They found that whichever strain a person got exposed to during his/her first infection with flu virus as a child determined which flu strain he/she would be protected against during a future infection.
Commenting on the findings of the research, lead researcher of the study, Dr. Michael Worobey said that the year in which people are born can "ridiculously predict" their immunity from a particular strain of flu or how vulnerable they are to a strain of flu, NBC News reported. "If later in life you encounter another subtype of flu virus, one from a bird. that your immune system has never seen before but whose proteins also are of a similar "orange" flavor, your chances of dying are quite low because of cross-protection", he said.
The researchers say that the new findings could help doctors actually predict which age groups are going to be at higher risk for infection from flu and severe illness in future flu pandemics. The results, to be published in Science on November 11, could hold important clues for public health measures aimed at curbing the risks of a major flu outbreak. The two strains are a top concern for health officials because they have already caused severe illness and death, and they could eventually mutate and rapidly spread among humans.

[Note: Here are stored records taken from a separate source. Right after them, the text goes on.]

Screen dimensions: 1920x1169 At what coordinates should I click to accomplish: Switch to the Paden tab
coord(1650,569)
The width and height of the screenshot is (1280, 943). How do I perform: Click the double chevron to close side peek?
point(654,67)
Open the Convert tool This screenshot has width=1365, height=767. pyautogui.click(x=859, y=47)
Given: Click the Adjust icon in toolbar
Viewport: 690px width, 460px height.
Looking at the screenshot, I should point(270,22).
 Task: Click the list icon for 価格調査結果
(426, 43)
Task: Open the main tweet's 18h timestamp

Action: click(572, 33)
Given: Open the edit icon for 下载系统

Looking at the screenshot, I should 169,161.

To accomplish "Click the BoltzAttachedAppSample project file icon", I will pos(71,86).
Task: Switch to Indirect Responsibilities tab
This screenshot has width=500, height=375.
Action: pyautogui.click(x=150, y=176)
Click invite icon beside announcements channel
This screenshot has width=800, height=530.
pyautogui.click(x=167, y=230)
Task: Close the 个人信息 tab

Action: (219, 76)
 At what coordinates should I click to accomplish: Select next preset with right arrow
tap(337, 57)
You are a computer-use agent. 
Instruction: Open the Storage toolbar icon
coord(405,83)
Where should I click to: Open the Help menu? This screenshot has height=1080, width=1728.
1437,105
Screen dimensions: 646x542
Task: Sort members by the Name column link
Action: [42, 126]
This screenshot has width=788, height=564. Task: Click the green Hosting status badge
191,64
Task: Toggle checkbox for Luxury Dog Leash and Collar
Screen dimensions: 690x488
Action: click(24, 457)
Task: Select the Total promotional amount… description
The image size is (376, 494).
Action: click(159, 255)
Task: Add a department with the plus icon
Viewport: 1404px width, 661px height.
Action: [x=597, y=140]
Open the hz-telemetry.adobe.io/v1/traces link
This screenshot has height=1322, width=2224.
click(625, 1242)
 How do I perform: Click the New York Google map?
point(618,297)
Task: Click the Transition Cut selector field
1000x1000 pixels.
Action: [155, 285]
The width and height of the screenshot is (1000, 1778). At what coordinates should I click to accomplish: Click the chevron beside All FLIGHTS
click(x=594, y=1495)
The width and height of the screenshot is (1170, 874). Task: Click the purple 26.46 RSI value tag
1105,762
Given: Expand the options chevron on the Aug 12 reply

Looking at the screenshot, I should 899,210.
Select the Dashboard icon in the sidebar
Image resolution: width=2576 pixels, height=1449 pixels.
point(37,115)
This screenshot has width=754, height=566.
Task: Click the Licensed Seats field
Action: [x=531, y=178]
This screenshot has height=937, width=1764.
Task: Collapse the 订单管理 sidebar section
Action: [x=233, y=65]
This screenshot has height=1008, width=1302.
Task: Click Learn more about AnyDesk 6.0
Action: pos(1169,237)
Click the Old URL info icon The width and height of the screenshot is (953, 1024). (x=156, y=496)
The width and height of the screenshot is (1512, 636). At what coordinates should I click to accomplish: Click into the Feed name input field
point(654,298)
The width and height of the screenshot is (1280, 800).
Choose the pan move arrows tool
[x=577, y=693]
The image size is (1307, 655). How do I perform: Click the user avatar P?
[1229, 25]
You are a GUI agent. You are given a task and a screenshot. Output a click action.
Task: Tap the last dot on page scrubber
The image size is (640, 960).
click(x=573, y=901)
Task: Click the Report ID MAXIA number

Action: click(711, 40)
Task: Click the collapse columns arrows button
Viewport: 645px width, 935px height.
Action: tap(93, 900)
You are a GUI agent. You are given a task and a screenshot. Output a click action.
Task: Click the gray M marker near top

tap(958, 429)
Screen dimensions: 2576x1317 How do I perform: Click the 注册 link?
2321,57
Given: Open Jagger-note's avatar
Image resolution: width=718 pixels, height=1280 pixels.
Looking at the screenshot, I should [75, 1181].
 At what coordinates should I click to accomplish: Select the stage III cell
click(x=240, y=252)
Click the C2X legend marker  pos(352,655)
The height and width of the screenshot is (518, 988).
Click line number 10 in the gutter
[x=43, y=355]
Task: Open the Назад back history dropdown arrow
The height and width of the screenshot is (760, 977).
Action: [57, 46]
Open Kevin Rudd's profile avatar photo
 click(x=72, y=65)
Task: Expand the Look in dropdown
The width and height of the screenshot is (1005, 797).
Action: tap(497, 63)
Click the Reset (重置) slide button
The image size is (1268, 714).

Scientists have always wondered why some people are hit harder - or even killed - by the flu but a new study finds that the year you were born may hold the key to this mystery.
"In this analogy, let's say you were first exposed to a human "orange lollipop" flu as a kid", Worobey said. Those born after 1968 appear to be protected against the second group.
"We have some kick-ass protection against one or the other", Worobey told the Telegraph. They call the phenomenon "immunological imprinting", and they believe it likely determines the type of protection your body has against the flu for the rest of your life.
Researchers found that the people in this study who were born before 1968 were less susceptible to a certain strain of the flu than those born in 1968 or later, because this older group had been more exposed to a similar strain as children.
In other words, researchers assumed that everyone's immune system would be defenseless against a new, widespread strain of the flu, she said.
"But if you were first infected with a virus from the "blue lollipop" group as a kid, that won't protect you against this novel, "orange" strain", he explained in a university news release. Note: material may have been edited for length and content.